Ahn mengakui bahwa dia termasuk di antara para pengamat Korea Utara yang awalnya tidak pernah percaya seorang perempuan dapat mengambil alih kepemimpinan di negara yang memegang teguh prinsip hidup tradisional.
"Saya ingat berbicara dengan beberapa pembelot dari Korea Utara sekitar waktu itu, dan mereka mengatakan mereka tidak dapat membayangkan seorang perempuan menjadi penerus Kim," jelasnya kepada DW.
Masyarakat Korea Utara sarat akan nilai-nilai Konfusianisme dan memiliki hirarki patriarki ketat pada struktur sosial dan politik, termasuk dalam keluarga - suami atas istri dan laki-laki atas perempuan.
Ini adalah skema yang tidak terelakkan, termasuk dalam peralihan kekuasaan dalam dinasti Kim, meskipun putra tertua tidak selalu jadi pemimpin karena persaingan di masa lalu yang politis dan dengan pembunuhan. Namun, anggota keluarga laki-lakilah yang selalu menjadi pemimpin.
Kim Ju Ae mungkin akan mengubah tradisi ini.
Penandanya ada di awal tahun 2025. Pada bulan Maret, laporan di media pemerintah dalam kunjungan ke sebuah peternakan mendeskripsikan Kim Ju Ae sebagai "tokoh panutan," - gelar kehormatan yang biasanya diberikan kepada pemimpin senior rezim Kim.
Gelar 'Putri yang dihormati'
Sebelumnya, Kim Ju Ae disebut sebagai putri Kim Jong Un "yang dihormati" dan difoto bersama ayahnya saat memberikan "bimbingan" di fasilitas industri, pangkalan militer, dan selama latihan militer oleh angkatan bersenjata.
Rezim Kim hampir tidak mengungkapkan apa pun terkait sang putri. Sedikit informasi yang diperoleh dari Badan Intelijen Nasional (NIS) Korea Selatan menunjukkan kegemaran Kim Ju Ae berkuda, bermain ski, dan berenang.
Dalam laporan yang dikeluarkan pada bulan Januari 2024, NIS menyatakan untuk pertama kalinya bahwa Kim Ju Ae kemungkinan besar muncul penerus ayahnya, meski masih banyak hal yang belum dapat dipastikan.
Namun, beberapa orang mempercayai bahwa seorang perempuan menjadi pemimpin tertinggi masih terlalu sulit diterima oleh masyarakat Korea Utara, meskipun itu keinginan sang diktator.
"Terdapat banyak alasan mengapa Kim ingin putrinya terlihat dekat dengannya dan saya tetap berpendapat bahwa tidak mudah bagi Kim Ju Ae untuk menjadi pemimpin," kata Toshimitsu Shigemura, seorang profesor di Universitas Waseda Tokyo dan penulis sejumlah buku tentang dinasti Kim.

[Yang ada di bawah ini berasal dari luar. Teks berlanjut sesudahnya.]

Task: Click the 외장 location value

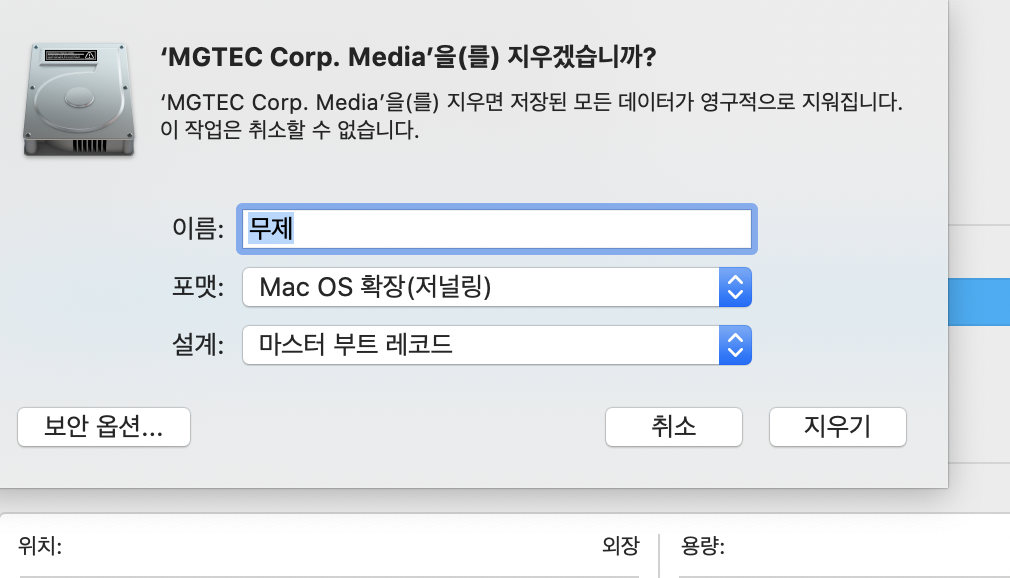Action: (x=620, y=546)
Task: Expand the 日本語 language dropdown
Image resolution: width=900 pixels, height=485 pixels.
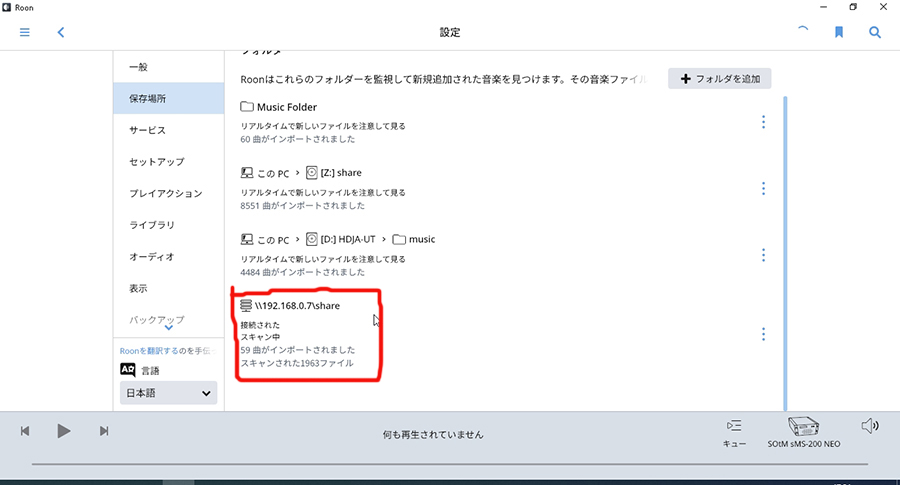Action: click(x=168, y=394)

"Kim terkenal takut akan upaya pembunuhan, dan salah satu teori mengapa putrinya dekat dengannya akan membuat AS tidak berani menyerang atau membunuhnya," ujarnya. "Alasan lainnya adalah ia ingin menunjukkan kepada rakyat Korea Utara bahwa ia adalah ayah yang bangga akan putrinya dan ingin melakukan banyak hal bersama putrinya."
Akankah militer setuju?
Shigemura juga menekankan bahwa nilai-nilai Konfusianisme semakin menyulitkan perempuan untuk menjadi pemimpin nasional.

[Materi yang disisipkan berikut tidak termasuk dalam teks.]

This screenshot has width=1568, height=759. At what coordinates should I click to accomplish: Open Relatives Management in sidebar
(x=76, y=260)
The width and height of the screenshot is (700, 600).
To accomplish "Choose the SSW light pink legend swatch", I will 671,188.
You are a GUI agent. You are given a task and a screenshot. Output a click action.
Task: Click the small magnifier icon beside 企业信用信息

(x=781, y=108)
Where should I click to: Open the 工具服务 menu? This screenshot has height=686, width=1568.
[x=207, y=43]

Ia yakin bahwa pria-pria senior dengan pangkat di militer Korea Utara akan menolak perintah dari seorang perempuan.
"Kim Ju Ae mungkin semakin kuat dan berpengetahuan di jajaran kepemimpinan Korea Utara, tetapi jika di masa depan ia mencoba menjadi pemimpin, berarti ayahnya telah meninggal dan ia telah kehilangan banyak dukungan," tegasnya.
"Mungkin akan ada persaingan yang belum kita ketahui, dan semakin banyak bermunculan di masa depan. Pasti akan ada perlawanan dari para pemimpin politik dan militer. Kim Ju Ae akan menghadapi banyak tantangan ke depannya.
Meskipun menghadapi tantangan, Ahn mengatakan Kim Ju Ae kemungkinan akan mengikuti jejak ayahnya jika berhasil mewarisi kekuasaan ayahnya. Meskipun begitu, ada juga kemungkinan, Kim Ju Ae menjadi pemimpin yang lebih baik hati.
"Kim melatihnya untuk menjadi pemimpin yang kuat, sesuai dengan citranya, tetapi selalu ada kemungkinan putrinya bisa menjadi pemimpin yang lebih santai dan baik hati."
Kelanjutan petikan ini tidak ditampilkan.